Ye Weibai’s eyes tightened. He said nothing, until her gaze started to flicker. Then he pressed each word like a seal: “Tell the truth.”

Her face went pale. She bit her lip for a long time before speaking, her voice cold as a winter draft. “Very angry—or rather furious. So, so, so angry I want to—kill her!”

On the word kill, her reddened eyes flashed with naked hatred. Brief, but bare.

“Good.”

Ye Weibai smiled instead. He patted her head. “Being angry is right. Anger is your right. A person should be broad and tolerant, but that isn’t weakness or spinelessness. When it’s time to rage, rage. Retreating again and again is the mistake. Craven weakness is the original sin. So—what did you do?”

“I—I cursed her.”

“What did you say?”

Her cheeks went red. She lowered her head. “Swear words. Ugly ones.”

He didn’t laugh. For a doe-like girl like Xue Yutong, swearing is a high-tier move. Swear, hit, even kill—those are just vessels for anger. The only thing that matters is the will to express it.

If you’re willing to show anger, you’ve chosen not to yield.

You don’t yield, and the other side steps back.
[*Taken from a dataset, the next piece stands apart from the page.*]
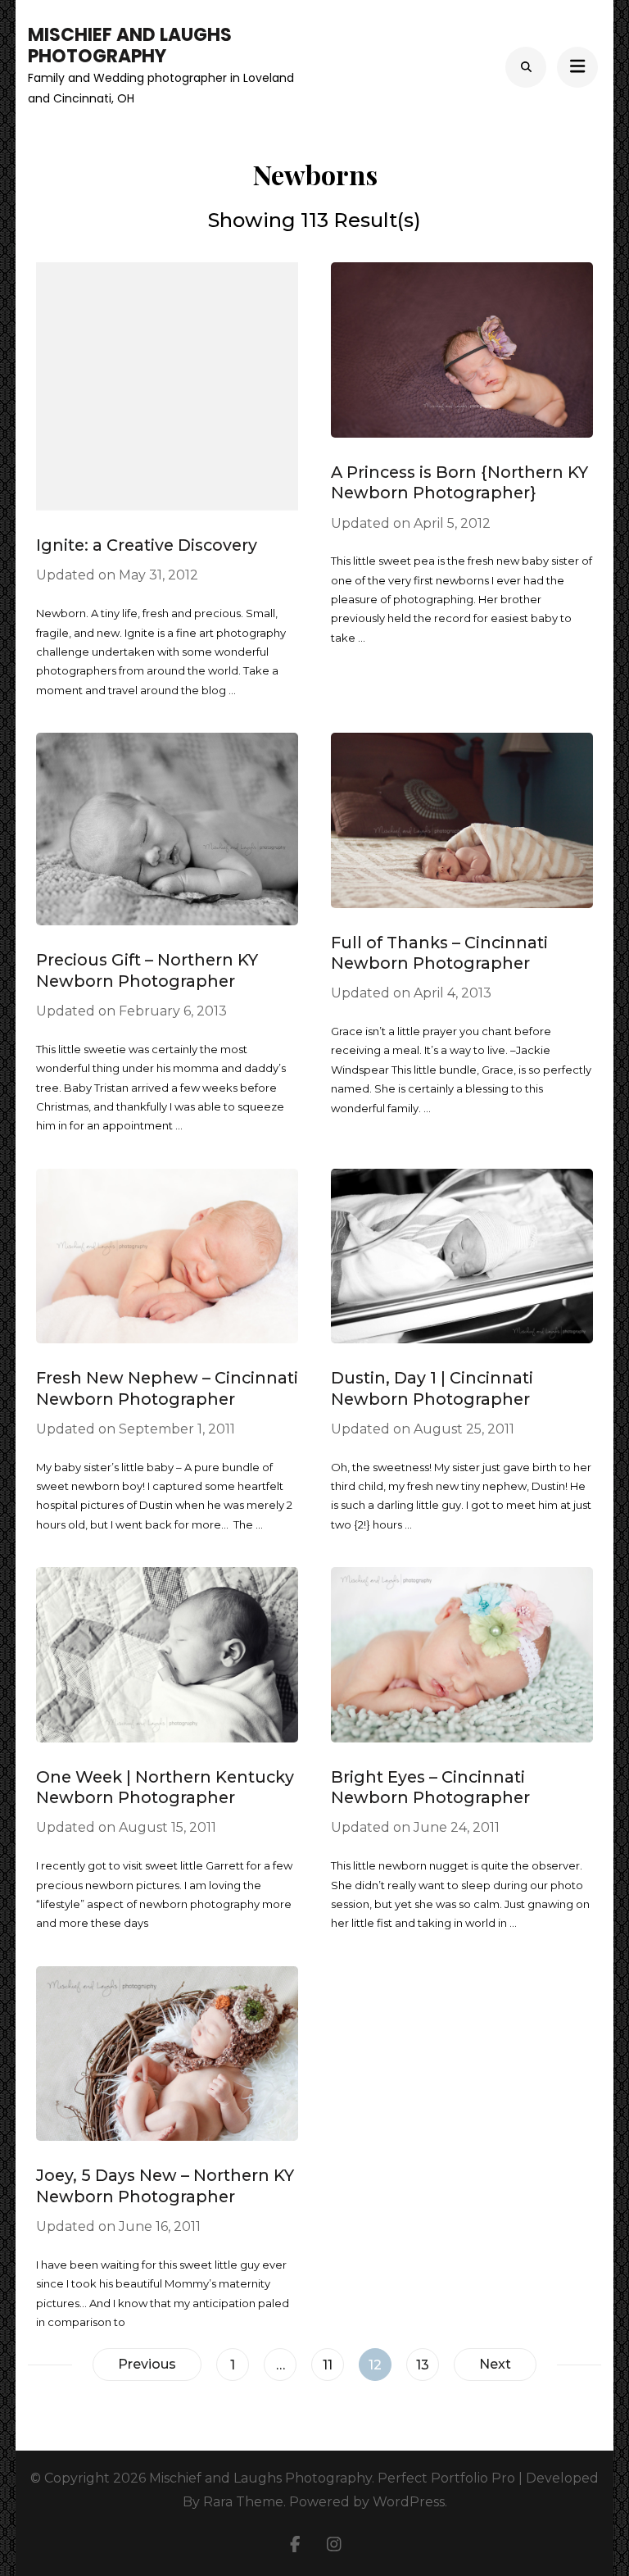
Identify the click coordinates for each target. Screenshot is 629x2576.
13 (427, 2364)
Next (495, 2364)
That’s the well-known walkthrough for Legend of Bullying. Everyone knows it. Using it takes real courage. That courage—less given by Ye Weibai, more found by her in books.

“Seeing them as bad books with legs isn’t that scary anymore—I hate bad books, but I’m good at reading!”

Choosing the tool you’re best at to crack a hard problem—that’s human wisdom.

The little girl did great. Do well, get a reward.

So Ye Weibai simply opened his arms and gathered her small, soft body into his chest. He held her until her limbs went weak and steam rose from her head, as if she’d faint. Then he let go.

“A reward.”

“Hm? So you seduced a middle-schooler?”

“Seduced… I knew Classmate Xiaotong liked me, but I didn’t expect her to confess by text,” Ye Weibai sighed.

“That’s because you hug people for no reason and plant romance flags.”

“She’s twelve— When I was twelve—uh, don’t use me as a yardstick. Guozi, what did you know at twelve? And she’s so timid.”

“You—” Li Mengguo looked at him and sighed in her heart. You probably don’t know that a little move you make for fun is a lifeline to a little girl.

She bit her lip. Not just little girls. Even a sixteen or seventeen-year-old can’t resist it.

“The cause doesn’t matter. What matters is how you’ll turn her down.”

Ye Weibai pressed his brow. After a long moment, he said, “Give me a napkin.”

“What for?”

“Have you heard a story about a husband off at war?”